(Goal) Reproduce all the records below, swapping every "computer-use agent" for "screen-control agent" and leaving everything else unchanged.

(Information provided)

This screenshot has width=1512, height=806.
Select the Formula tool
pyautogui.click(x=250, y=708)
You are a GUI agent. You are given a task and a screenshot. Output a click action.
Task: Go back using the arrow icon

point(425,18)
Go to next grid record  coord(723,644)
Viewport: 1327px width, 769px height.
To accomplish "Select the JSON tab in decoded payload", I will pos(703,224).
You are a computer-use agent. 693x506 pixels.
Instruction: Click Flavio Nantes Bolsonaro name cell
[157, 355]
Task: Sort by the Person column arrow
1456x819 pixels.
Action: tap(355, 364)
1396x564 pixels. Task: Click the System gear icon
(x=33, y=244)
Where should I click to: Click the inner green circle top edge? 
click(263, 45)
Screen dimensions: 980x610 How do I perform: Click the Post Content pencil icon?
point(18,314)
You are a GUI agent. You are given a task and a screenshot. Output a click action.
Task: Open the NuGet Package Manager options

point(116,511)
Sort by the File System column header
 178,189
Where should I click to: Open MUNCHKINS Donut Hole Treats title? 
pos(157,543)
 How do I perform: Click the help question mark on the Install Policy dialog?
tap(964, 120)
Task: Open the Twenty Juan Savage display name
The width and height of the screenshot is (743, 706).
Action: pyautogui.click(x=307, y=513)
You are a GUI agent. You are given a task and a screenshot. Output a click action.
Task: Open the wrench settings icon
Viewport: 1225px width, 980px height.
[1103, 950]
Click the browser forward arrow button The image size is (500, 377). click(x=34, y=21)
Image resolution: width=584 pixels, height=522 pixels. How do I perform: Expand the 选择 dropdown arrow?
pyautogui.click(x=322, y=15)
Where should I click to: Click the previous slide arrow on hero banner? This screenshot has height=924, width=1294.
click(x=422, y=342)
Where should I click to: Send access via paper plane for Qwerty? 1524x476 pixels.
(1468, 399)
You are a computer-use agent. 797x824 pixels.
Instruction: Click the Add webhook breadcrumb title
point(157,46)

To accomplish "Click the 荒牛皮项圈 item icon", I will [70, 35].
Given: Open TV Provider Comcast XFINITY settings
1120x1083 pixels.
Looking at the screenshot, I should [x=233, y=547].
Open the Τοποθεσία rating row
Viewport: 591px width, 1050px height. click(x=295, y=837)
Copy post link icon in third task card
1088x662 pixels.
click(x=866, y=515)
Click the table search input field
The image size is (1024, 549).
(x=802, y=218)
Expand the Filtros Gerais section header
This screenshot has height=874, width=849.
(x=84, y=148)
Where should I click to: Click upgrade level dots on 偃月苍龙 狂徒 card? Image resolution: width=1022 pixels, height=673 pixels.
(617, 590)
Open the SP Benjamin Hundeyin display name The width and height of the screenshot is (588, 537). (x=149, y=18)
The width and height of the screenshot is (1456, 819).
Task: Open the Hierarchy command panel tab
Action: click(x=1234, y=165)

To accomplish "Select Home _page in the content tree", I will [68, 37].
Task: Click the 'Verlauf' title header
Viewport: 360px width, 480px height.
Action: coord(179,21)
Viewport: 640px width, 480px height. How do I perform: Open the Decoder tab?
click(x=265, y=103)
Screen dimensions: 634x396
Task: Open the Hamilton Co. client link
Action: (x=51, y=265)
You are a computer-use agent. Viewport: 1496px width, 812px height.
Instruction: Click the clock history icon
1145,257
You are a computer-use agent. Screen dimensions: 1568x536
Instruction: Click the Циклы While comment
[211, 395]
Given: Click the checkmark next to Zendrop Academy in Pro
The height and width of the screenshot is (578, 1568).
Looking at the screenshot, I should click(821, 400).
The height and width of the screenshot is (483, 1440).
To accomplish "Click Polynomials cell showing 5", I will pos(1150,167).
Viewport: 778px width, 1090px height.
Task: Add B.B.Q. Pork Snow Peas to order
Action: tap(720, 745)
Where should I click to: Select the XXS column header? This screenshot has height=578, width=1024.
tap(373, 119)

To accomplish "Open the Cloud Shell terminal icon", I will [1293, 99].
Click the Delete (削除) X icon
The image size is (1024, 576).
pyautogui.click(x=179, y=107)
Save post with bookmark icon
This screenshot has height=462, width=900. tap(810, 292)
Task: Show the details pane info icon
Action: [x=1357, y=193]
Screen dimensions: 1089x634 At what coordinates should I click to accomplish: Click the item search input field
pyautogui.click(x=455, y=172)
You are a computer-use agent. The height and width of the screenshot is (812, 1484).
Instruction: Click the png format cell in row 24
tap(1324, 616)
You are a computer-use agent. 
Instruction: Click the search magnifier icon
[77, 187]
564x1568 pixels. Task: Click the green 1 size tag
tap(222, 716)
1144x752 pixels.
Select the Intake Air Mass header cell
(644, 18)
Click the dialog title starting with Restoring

(Exercise response)
This screenshot has width=1512, height=806.
Select the Formula tool
pyautogui.click(x=250, y=708)
You are a GUI agent. You are given a task and a screenshot. Output a click action.
Task: Go back using the arrow icon

point(425,18)
Go to next grid record  coord(723,644)
Viewport: 1327px width, 769px height.
To accomplish "Select the JSON tab in decoded payload", I will pos(703,224).
You are a screen-control agent. 693x506 pixels.
Instruction: Click Flavio Nantes Bolsonaro name cell
[157, 355]
Task: Sort by the Person column arrow
1456x819 pixels.
Action: tap(355, 364)
1396x564 pixels. Task: Click the System gear icon
(x=33, y=244)
Where should I click to: Click the inner green circle top edge? 
click(263, 45)
Screen dimensions: 980x610 How do I perform: Click the Post Content pencil icon?
point(18,314)
You are a GUI agent. You are given a task and a screenshot. Output a click action.
Task: Open the NuGet Package Manager options

point(116,511)
Sort by the File System column header
 178,189
Where should I click to: Open MUNCHKINS Donut Hole Treats title? 
pos(157,543)
 How do I perform: Click the help question mark on the Install Policy dialog?
tap(964, 120)
Task: Open the Twenty Juan Savage display name
The width and height of the screenshot is (743, 706).
Action: pyautogui.click(x=307, y=513)
You are a GUI agent. You are given a task and a screenshot. Output a click action.
Task: Open the wrench settings icon
Viewport: 1225px width, 980px height.
[1103, 950]
Click the browser forward arrow button The image size is (500, 377). click(x=34, y=21)
Image resolution: width=584 pixels, height=522 pixels. How do I perform: Expand the 选择 dropdown arrow?
pyautogui.click(x=322, y=15)
Where should I click to: Click the previous slide arrow on hero banner? This screenshot has height=924, width=1294.
click(x=422, y=342)
Where should I click to: Send access via paper plane for Qwerty? 1524x476 pixels.
(1468, 399)
You are a screen-control agent. 797x824 pixels.
Instruction: Click the Add webhook breadcrumb title
point(157,46)

To accomplish "Click the 荒牛皮项圈 item icon", I will [70, 35].
Given: Open TV Provider Comcast XFINITY settings
1120x1083 pixels.
Looking at the screenshot, I should [x=233, y=547].
Open the Τοποθεσία rating row
Viewport: 591px width, 1050px height. click(x=295, y=837)
Copy post link icon in third task card
1088x662 pixels.
click(x=866, y=515)
Click the table search input field
The image size is (1024, 549).
(x=802, y=218)
Expand the Filtros Gerais section header
This screenshot has height=874, width=849.
(x=84, y=148)
Where should I click to: Click upgrade level dots on 偃月苍龙 狂徒 card? Image resolution: width=1022 pixels, height=673 pixels.
(617, 590)
Open the SP Benjamin Hundeyin display name The width and height of the screenshot is (588, 537). (x=149, y=18)
The width and height of the screenshot is (1456, 819).
Task: Open the Hierarchy command panel tab
Action: click(x=1234, y=165)

To accomplish "Select Home _page in the content tree", I will [68, 37].
Task: Click the 'Verlauf' title header
Viewport: 360px width, 480px height.
Action: coord(179,21)
Viewport: 640px width, 480px height. How do I perform: Open the Decoder tab?
click(x=265, y=103)
Screen dimensions: 634x396
Task: Open the Hamilton Co. client link
Action: (x=51, y=265)
You are a screen-control agent. Viewport: 1496px width, 812px height.
Instruction: Click the clock history icon
1145,257
You are a screen-control agent. Screen dimensions: 1568x536
Instruction: Click the Циклы While comment
[211, 395]
Given: Click the checkmark next to Zendrop Academy in Pro
The height and width of the screenshot is (578, 1568).
Looking at the screenshot, I should click(821, 400).
The height and width of the screenshot is (483, 1440).
To accomplish "Click Polynomials cell showing 5", I will pos(1150,167).
Viewport: 778px width, 1090px height.
Task: Add B.B.Q. Pork Snow Peas to order
Action: tap(720, 745)
Where should I click to: Select the XXS column header? This screenshot has height=578, width=1024.
tap(373, 119)

To accomplish "Open the Cloud Shell terminal icon", I will [1293, 99].
Click the Delete (削除) X icon
The image size is (1024, 576).
pyautogui.click(x=179, y=107)
Save post with bookmark icon
This screenshot has height=462, width=900. tap(810, 292)
Task: Show the details pane info icon
Action: [x=1357, y=193]
Screen dimensions: 1089x634 At what coordinates should I click to accomplish: Click the item search input field
pyautogui.click(x=455, y=172)
You are a screen-control agent. The height and width of the screenshot is (812, 1484).
Instruction: Click the png format cell in row 24
tap(1324, 616)
You are a screen-control agent. 
Instruction: Click the search magnifier icon
[77, 187]
564x1568 pixels. Task: Click the green 1 size tag
tap(222, 716)
1144x752 pixels.
Select the Intake Air Mass header cell
(644, 18)
Click the dialog title starting with Restoring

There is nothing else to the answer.